WHAT YOU HAVE TO DO: Your answer is the lines from the one that has "Screen dimensions: 1024x506" through the last line of the records below, retyped exactly and alone.

Items from a dataset

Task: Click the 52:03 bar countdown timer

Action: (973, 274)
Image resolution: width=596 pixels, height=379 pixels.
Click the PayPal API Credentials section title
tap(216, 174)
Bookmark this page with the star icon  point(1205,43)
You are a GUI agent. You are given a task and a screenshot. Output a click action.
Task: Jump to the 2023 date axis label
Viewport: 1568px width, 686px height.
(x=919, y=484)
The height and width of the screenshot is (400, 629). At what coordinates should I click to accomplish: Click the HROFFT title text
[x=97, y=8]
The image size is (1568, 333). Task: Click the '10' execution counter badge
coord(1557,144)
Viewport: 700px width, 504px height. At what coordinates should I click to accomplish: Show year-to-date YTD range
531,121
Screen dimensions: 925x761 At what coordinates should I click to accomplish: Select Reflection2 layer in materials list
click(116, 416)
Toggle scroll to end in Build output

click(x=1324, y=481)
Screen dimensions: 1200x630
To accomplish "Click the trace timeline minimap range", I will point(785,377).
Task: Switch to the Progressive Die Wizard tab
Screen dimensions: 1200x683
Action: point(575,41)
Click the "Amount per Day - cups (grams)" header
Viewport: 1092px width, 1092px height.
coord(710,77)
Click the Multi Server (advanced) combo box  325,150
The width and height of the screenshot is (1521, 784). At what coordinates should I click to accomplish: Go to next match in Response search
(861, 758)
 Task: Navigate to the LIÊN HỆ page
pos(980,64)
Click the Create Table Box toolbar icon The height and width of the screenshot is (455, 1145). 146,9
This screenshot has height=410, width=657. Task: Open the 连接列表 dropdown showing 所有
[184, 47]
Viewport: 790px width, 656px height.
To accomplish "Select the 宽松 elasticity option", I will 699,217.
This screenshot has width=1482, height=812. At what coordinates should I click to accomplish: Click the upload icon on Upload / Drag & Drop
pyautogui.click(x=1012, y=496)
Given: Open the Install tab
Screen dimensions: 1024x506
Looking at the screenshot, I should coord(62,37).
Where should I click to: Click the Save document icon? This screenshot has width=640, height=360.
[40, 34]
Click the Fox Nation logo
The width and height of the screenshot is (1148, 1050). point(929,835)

EXPECTED OUTPUT:
Screen dimensions: 1024x506
Looking at the screenshot, I should coord(62,37).
Where should I click to: Click the Save document icon? This screenshot has width=640, height=360.
[40, 34]
Click the Fox Nation logo
The width and height of the screenshot is (1148, 1050). point(929,835)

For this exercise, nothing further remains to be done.